● Passage shown:
════════════════

8. The death of digital data

In the blockchain ecosystem, “burning” refers to the act of removing tokens, while the address to which they are sent is known as the “burn address.” Burning an NFT involves transferring it to a wallet that cannot be accessed by anyone, though the transfer itself remains visible. This burn address is often regarded as the wallet with the largest NFT collection in the world. NEW VOID (2023) by pixel art collective, EXCALIBUR, is a performance art piece that carves out a new void in the present by transferring the work to a burn address, and thereby extinguishing it, just two minutes after minting. The work plays on the blockchain as a time-space of permanent data that cannot be falsified by anyone, and NFTs as essentially unburnable data. Although the burn address is inaccessible, the works remain permanently “owned” in that space. 

Through their work, these artists conceive of a world transitioning from the liberation of the soul to the possession of the soul. 

By contrast, the collective ALTERNATIVE MACHINE operates based on the philosophy and technology of artificial life, reusing the technology of acoustic delay-line memory invented during the early days of digital computing. Their work, SNOWCRASH (2023), is a sound installation artwork that reframes the exhibition space as a site of data storage, with the NFT referencing the venue’s data. The fragility of that data is incorporated into the structure of the artwork since it is liable to disappear after the exhibition period is over. At a moment when all events during one’s lifetime continue to exist online, data also persists after the owner’s death. The death of digital data can take various forms, including sending data to a graveyard or allowing the deceased to own that data in perpetuity. It represents just one example of digital death in the Internet age.

ALTERNATIVE MACHINE, SNOWCRASH, 2023. Photography by Hirokazu Kobayashi. Courtesy of the artists

9. Art as a system

The notion of art as a system has been expressed by numerous artists since the 1960s, with the roots of generative art visible in the movement for systems art. Yet there are also a number of artists who do not involve visual representation as part of their systems. Akihiro Kato’s work, IPMS (2023) visualizes the impact of blockchain on the physical world via a decentralized manufacturing system. This involves three agents — a “sculptor” who develops the prototype model; a “duplicator,” who manufactures and replicates parts from the prototype; and an “assembler,” who acquires and combines the parts together — who proceed asynchronously without revealing their identities. For Kato, “If this system were to become a reality, nations would lose their labor forces, and the blockchain would hold a gun to your head.” He regards this experiment as only partly fictional.

════════════════

● Assignment:
Name every artwork the excerpt on blockchain art discusses, with its year. The lines that follow are separate material and do not relate to the excerpt above.

● Stored data:
════════════════

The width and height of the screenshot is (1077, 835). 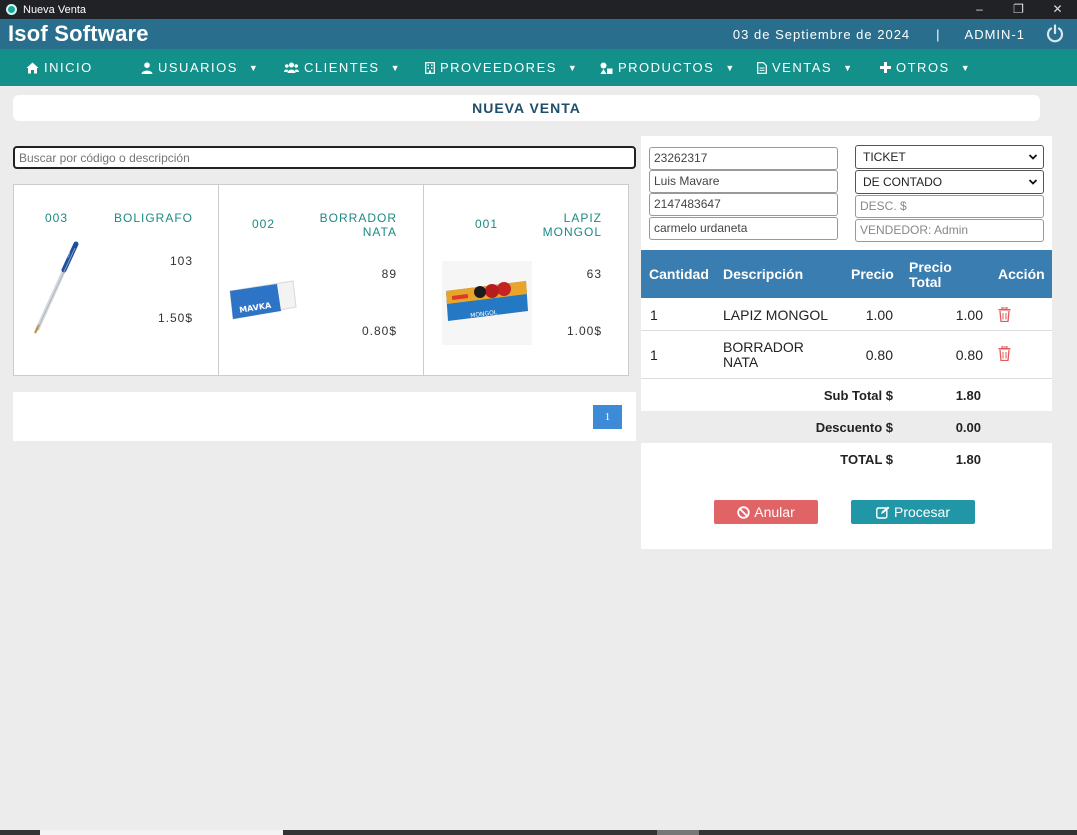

════════════════

● Problem solution:
NEW VOID (2023), SNOWCRASH (2023), IPMS (2023)